About this exercise — When the string "checkmark" appears in a line of the records, show the whole line.

Supplied material —
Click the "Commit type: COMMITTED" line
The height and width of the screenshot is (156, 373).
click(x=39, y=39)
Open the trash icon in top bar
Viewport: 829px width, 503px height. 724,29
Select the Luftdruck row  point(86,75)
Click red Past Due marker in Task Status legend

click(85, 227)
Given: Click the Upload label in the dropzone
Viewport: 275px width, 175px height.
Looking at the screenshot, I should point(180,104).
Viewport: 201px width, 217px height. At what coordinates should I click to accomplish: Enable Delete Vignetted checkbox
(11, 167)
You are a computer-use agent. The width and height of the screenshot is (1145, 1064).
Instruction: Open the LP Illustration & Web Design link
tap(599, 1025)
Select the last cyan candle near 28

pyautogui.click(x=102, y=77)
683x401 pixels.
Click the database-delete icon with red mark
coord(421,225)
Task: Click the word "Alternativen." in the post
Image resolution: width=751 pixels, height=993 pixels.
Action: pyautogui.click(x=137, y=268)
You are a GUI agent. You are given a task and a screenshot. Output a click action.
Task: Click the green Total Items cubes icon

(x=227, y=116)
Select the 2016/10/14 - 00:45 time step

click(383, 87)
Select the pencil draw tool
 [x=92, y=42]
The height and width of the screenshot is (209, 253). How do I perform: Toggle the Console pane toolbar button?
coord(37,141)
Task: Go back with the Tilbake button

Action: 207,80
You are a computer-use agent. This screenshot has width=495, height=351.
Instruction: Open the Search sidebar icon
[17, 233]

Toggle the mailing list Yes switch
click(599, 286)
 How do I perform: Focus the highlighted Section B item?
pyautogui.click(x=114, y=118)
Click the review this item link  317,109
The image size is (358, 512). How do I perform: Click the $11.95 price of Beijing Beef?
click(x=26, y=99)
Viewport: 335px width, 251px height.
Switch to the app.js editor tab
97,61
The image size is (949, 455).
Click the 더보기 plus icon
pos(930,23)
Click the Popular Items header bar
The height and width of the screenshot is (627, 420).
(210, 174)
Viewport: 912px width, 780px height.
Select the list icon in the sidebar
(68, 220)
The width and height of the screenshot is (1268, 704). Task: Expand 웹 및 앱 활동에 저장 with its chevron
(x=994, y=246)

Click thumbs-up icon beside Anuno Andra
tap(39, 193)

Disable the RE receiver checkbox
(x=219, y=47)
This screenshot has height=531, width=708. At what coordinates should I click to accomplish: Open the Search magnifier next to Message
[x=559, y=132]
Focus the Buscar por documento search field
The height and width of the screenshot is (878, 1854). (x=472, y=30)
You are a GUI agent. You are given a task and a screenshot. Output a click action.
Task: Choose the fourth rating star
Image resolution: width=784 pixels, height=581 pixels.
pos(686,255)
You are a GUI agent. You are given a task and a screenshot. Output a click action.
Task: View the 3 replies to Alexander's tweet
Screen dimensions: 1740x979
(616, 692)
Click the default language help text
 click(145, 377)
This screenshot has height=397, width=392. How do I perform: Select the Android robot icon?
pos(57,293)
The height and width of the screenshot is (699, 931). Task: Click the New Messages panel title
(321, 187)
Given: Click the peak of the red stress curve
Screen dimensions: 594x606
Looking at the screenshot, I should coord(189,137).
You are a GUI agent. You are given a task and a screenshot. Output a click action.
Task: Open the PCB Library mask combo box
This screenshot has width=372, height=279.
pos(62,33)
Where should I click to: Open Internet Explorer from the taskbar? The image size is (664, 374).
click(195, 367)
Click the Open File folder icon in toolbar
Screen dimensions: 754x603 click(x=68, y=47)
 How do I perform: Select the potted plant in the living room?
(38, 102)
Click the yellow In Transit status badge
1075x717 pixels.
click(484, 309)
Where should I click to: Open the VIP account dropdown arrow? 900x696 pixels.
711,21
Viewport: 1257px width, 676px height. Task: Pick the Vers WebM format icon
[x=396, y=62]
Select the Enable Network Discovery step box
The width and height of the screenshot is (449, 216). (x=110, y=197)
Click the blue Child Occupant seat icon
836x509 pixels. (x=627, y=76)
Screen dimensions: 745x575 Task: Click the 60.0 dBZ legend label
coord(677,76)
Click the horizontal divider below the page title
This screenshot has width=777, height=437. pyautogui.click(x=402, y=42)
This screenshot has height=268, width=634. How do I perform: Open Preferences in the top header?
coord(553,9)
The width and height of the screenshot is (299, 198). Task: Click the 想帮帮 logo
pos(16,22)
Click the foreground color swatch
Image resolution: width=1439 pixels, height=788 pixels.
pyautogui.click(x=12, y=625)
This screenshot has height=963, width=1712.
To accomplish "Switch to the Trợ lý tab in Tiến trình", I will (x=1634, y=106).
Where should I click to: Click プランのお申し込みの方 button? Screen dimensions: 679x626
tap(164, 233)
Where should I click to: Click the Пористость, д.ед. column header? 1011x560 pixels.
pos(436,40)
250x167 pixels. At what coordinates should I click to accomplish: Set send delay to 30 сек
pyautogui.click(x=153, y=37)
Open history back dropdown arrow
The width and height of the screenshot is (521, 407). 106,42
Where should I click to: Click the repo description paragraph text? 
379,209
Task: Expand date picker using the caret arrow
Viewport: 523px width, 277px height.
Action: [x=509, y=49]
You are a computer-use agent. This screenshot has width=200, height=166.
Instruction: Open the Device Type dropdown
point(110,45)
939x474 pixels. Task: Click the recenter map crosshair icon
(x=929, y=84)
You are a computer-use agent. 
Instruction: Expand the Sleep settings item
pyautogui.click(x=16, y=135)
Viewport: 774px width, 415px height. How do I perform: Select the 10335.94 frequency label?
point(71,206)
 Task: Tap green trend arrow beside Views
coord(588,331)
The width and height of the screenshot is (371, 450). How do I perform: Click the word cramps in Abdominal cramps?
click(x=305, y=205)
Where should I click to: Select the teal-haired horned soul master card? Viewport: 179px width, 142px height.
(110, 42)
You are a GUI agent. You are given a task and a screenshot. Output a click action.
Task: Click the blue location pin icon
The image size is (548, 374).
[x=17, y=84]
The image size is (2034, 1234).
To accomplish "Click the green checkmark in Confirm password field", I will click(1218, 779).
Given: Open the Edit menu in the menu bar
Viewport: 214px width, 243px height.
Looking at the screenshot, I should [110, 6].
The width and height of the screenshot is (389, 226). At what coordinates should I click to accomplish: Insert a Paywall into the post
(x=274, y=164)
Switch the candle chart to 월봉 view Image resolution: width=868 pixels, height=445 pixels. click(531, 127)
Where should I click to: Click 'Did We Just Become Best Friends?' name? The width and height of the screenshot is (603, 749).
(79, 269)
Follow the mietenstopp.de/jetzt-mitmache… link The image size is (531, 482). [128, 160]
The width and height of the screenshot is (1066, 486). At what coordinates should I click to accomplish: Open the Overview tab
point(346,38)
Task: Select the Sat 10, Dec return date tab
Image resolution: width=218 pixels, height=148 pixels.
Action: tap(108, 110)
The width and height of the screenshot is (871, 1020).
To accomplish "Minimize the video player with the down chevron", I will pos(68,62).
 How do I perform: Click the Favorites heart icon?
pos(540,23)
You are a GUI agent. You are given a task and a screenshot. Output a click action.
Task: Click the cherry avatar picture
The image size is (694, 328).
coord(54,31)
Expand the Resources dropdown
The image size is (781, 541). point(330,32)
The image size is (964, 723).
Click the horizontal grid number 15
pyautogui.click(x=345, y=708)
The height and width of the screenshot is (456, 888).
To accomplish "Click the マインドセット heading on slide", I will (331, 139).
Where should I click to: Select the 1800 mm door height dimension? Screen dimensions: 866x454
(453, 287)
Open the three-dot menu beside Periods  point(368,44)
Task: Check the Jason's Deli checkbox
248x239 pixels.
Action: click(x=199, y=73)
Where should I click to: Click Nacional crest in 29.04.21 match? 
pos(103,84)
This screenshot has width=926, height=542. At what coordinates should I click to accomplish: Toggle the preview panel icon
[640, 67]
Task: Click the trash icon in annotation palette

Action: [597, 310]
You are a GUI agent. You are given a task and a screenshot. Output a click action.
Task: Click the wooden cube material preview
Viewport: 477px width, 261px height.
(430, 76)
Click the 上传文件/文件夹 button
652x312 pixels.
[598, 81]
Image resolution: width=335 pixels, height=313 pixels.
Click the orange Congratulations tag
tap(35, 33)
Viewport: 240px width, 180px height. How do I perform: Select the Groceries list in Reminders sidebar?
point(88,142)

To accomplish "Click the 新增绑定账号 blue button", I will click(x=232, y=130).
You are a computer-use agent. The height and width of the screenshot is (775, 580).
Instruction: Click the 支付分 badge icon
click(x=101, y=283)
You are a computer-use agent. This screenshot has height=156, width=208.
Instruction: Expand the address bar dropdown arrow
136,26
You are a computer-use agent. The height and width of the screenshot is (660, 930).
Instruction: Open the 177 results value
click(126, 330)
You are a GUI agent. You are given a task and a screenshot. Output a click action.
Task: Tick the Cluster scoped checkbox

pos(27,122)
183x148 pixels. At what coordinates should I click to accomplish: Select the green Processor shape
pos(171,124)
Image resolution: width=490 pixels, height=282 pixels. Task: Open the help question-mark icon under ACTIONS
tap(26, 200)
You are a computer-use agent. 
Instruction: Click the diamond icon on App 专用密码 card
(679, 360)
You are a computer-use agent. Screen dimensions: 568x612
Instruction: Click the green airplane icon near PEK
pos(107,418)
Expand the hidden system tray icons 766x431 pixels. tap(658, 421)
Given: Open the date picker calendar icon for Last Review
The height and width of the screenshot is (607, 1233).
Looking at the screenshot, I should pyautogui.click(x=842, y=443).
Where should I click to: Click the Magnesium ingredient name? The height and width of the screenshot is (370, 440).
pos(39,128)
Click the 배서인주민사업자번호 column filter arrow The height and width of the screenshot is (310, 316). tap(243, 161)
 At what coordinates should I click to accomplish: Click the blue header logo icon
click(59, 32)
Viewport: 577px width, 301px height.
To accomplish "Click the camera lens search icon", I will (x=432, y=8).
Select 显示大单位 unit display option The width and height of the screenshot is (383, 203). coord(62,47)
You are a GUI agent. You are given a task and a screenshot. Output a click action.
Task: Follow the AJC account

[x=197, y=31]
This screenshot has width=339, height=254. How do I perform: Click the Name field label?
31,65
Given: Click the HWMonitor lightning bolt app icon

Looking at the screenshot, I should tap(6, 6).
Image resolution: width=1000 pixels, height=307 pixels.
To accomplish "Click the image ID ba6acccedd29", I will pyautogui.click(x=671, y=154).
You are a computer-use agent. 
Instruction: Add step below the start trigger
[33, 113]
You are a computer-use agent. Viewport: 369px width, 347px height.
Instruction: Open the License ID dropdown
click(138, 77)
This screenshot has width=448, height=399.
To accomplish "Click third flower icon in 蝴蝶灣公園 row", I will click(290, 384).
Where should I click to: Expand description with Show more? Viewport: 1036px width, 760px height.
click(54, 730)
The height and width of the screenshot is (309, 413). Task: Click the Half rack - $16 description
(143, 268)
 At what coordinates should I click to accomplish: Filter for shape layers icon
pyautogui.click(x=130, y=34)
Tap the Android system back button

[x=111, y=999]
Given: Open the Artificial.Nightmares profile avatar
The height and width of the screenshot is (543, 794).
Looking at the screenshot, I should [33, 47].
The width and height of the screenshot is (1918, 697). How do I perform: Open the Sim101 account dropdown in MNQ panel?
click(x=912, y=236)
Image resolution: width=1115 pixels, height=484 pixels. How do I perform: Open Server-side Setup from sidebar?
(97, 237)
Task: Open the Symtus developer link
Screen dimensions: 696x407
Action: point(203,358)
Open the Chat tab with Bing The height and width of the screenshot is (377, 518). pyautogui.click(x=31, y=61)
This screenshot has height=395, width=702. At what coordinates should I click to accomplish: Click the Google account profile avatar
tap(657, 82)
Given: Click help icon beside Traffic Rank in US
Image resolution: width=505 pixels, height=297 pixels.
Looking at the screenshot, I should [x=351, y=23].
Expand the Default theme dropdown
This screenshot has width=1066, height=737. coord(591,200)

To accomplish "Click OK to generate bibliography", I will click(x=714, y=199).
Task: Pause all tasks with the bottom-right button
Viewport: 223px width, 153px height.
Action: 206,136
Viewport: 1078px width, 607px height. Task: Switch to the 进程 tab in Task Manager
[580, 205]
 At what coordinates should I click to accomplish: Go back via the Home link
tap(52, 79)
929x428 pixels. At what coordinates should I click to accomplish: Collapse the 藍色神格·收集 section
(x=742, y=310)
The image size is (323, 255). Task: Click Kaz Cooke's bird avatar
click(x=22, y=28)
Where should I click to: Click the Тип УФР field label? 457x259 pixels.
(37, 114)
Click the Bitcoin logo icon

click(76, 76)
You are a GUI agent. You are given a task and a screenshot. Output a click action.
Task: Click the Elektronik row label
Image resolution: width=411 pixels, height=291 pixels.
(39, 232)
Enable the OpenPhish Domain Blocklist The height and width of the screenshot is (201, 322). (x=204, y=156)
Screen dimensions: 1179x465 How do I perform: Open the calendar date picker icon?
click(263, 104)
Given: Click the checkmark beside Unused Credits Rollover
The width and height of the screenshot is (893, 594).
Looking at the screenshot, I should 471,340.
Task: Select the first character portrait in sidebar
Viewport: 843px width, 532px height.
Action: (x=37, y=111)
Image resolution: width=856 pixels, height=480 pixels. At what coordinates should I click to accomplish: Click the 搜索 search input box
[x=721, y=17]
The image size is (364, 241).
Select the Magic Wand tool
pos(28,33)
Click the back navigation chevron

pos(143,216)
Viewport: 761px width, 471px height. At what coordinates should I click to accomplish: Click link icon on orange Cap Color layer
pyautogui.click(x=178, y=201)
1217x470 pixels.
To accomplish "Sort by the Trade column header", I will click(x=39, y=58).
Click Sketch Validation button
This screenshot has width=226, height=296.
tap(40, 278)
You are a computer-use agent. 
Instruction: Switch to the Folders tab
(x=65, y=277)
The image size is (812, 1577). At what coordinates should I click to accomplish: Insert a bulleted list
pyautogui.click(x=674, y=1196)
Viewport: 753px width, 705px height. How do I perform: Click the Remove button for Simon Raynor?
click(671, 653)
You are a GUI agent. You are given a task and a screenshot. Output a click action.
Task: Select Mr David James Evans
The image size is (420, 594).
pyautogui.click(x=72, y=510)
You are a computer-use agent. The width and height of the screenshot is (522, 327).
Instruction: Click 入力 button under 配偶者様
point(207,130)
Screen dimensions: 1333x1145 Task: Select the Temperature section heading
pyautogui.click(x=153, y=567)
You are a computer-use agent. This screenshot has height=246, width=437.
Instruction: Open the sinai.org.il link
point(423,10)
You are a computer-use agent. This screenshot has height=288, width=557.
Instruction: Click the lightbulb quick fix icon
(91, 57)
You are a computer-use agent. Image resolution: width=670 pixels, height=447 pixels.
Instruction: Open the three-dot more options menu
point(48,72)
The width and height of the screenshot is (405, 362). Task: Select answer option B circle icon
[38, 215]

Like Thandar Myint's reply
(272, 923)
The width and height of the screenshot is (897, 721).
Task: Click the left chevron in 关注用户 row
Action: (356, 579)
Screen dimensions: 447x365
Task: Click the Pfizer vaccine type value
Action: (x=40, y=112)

Problem solution —
To accomplish "Click the green checkmark in Confirm password field", I will click(1218, 779).
Given: Click the checkmark beside Unused Credits Rollover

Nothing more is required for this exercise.